─── Given passage

Category Archives: Civil War

Lincoln Did Not Start The Civil War In Order To End Slavery

“When the Civil War began in April 1861, President Abraham Lincoln
had no intention of issuing an emancipation proclamation. Lincoln believed he
lacked the constitutional authority to interfere with slavery in any state, even
when the government of that state insisted it was no longer a part of the
Union.” (Klingaman, Abraham Lincoln and the Road to Emancipation, p. 1)

“On August 30, General John C. Fremont, commander of Union forces
in Missouri, issued a proclamation . . . freeing the slaves of all citizens who
actively supported the rebellion. . . .

“Unionists in Kentucky reacted vehemently to Fremont’s
proclamation. . . . Upon learning that Fremont had freed slaves in Missouri, an
entire company of Union volunteers in Kentucky reportedly threw down their guns
and deserted.

“Lincoln acted quickly to defuse the crisis. On September 2, he
sent a message asking Fremont to modify his proclamation. . . .

“Fremont . . . sent his wife . . . to argue with the

“Lincoln received Mrs. Fremont shortly before midnight on the
evening of September 10. It was not a pleasant meeting. . . . Lincoln abruptly
cut her off. The general would have to back down. The war was being fought,
Lincoln said, ‘for a great national idea, the Union, and General Fremont should
not have dragged the Negro into it.'” (Klingaman, Abraham Lincoln and the Road
to Emancipation, pp. 72-74)

“Lincoln remained unmoved. . . . ‘I think Sumner [abolitionist
Charles Sumner] and the rest of you would upset our applecart altogether if you
had your way,’ he told the Radicals [the common term for hard line
abolitionists]. . . . ‘We didn’t go into this war to put down slavery . . . and
to act differently at this moment would, I have no doubt, not only weaken our
cause, but smack of bad faith.’ Vindication of the president’s view came a few
weeks later, when the Massachusetts state Republican convention–perhaps the
most Radical party organization in the North–defeated a resolution endorsing
Fremont’s proclamation.” (Klingaman, Abraham Lincoln and the Road to
Emancipation, pp. 75-76, emphasis added)

“The problem with this lofty rhetoric of dying to make men free
was that in 1861 the North was fighting for the restoration of a slave holding
Union. In his July 4 message to Congress, Lincoln reiterated the inaugural
pledge that he had ‘no purpose, directly or indirectly, to interfere with
slavery in the States where it exists.'” (McPherson, Ordeal By Fire, p. 265)

Lincoln began to consider issuing an emancipation proclamation
only after the Union’s war effort continued to falter and after he started to
fear that Radical Republicans in Congress would withhold supplies from the Union

“The Union setbacks in Virginia persuaded Lincoln to take the
first tentative step toward emancipation.” (Klingaman, Abraham Lincoln and the
Road to Emancipation, p. 139)

──────
─── Exercise data

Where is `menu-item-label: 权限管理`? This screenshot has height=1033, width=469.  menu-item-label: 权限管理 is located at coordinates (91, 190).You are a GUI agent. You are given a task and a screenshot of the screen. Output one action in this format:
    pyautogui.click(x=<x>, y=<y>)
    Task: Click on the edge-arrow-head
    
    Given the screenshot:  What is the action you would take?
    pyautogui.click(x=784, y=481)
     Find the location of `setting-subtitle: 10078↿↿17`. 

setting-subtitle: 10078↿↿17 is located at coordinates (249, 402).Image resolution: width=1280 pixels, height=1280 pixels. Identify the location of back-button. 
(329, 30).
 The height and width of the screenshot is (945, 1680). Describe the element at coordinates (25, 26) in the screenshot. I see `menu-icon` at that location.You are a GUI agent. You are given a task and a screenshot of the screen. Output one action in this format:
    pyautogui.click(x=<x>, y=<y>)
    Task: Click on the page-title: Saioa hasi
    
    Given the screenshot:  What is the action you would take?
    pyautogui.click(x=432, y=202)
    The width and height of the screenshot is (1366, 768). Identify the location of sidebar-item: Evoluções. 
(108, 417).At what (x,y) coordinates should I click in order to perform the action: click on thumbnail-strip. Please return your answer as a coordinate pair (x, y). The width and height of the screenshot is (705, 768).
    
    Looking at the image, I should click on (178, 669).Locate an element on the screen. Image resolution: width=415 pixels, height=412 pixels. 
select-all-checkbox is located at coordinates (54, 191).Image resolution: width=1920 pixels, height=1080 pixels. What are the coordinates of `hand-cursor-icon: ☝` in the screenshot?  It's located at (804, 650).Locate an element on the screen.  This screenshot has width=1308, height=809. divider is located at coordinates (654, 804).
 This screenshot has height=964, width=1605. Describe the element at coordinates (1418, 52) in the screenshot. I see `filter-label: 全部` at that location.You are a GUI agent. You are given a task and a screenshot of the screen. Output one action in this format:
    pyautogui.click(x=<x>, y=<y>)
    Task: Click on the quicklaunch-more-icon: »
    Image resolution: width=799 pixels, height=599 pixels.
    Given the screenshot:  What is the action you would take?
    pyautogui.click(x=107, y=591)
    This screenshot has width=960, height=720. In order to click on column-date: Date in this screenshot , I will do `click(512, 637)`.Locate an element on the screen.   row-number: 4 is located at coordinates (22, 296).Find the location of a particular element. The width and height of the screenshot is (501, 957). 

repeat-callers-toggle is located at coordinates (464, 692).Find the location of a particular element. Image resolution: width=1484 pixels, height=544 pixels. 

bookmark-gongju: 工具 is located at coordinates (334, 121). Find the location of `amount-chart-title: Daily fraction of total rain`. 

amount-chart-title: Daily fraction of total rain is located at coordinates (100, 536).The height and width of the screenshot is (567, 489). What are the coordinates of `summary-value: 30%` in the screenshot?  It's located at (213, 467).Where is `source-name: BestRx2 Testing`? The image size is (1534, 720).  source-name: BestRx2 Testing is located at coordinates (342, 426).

──────

§ What to produce
Write the next part of the post arguing that Lincoln did not start the Civil War to end slavery, picking up after its last sentence.

§ Response
“Welles [Lincoln’s Secretary of the Navy] was . . . surprised by
the abrupt shift in the president’s thinking. . . . ‘Until this time, in all our
previous interviews,’ Welles later wrote in his diary, ‘whenever the question of
emancipation or the mitigation of slavery had been in any way alluded to,
[Lincoln] had been prompt and emphatic in denouncing any interference by the
General Government with the subject.’ But the failure of [Union general]
McClellan’s peninsula campaign impelled the president ‘to adopt extraordinary
measures to preserve the national existence .'” (Klingaman, Abraham Lincoln and
the Road to Emancipation, p. 134)

“Seven days after issuing his emancipation message, the president
met with the former congressman Edward Stanly. . . .

“Lincoln explained to Stanly that he had issued the proclamation
‘to prevent the Radicals from openly embarrassing the government in the conduct
of the war.’ If he had not embraced emancipation, Lincoln said, congressional
Radicals might have withheld military supplies, ‘leaving the whole land in
anarchy.'” (Klingaman, Abraham Lincoln and the Road to Emancipation, p. 201)

“At the beginning of the war, when the North still hoped for a
quick and easy victory, only dedicated abolitionists favored turning the
struggle for the Union into a crusade against slavery. In the summer of 1861,
Congress voted almost unanimously for a resolution affirming that the war was
being fought only to preserve the Union and not the change the domestic
institutions of any state. But as it became clear how hard it was going to be to
subdue the ‘rebels,’ sentiment favored striking a blow at the South’s social and
economic system by freeing its slaves.” (Robert A. Divine, T. H. Bren, George
Fredrickson, and R. Hal Williams, America Past and Present, Fifth Edition, New
York: Longman, 1998, p. 460)

Lincoln issued the Emancipation Proclamation only as a war measure
that was designed to weaken the Confederacy, and the proclamation only applied
to slaves in Confederate territory; it didn’t apply to any slaves in Union

“He [Lincoln] now believed ‘that it was a military necessity
absolutely essential for the salvation of the Union, that we must free the
slaves. . . .'” (Klingaman, Abraham Lincoln and the Road to Emancipation, p.

“At the . . . meeting . . . on December 29, Lincoln read aloud his
draft of the final Emancipation Proclamation. . . .

“After he finished, Lincoln asked his Cabinet officers for their
comments. Only Chase replied. He objected to Lincoln’s decision to exempt
portions of Confederate states (primarily Louisiana and Virginia) where Union
troops were already in control. . . .

“Lincoln replied that he could not accept Chase’s suggestion. He
could justify the proclamation only as a military measure. . . .” (Klingaman,
Abraham Lincoln and the Road to Emancipation, p. 223)

“. . . the proclamation freed only slaves outside the reach of the
Union armies. . . .” (Klingaman, Abraham Lincoln and the Road to Emancipation,
p. 197)

“The language and tone of the document . . . made it clear that
blacks were being freed for reasons of state and not out of humanitarian
conviction. . . . it did not extend to slave states loyal to the Union or to
occupied areas. . . .” (Divine et al, America Past and Present, p. 461)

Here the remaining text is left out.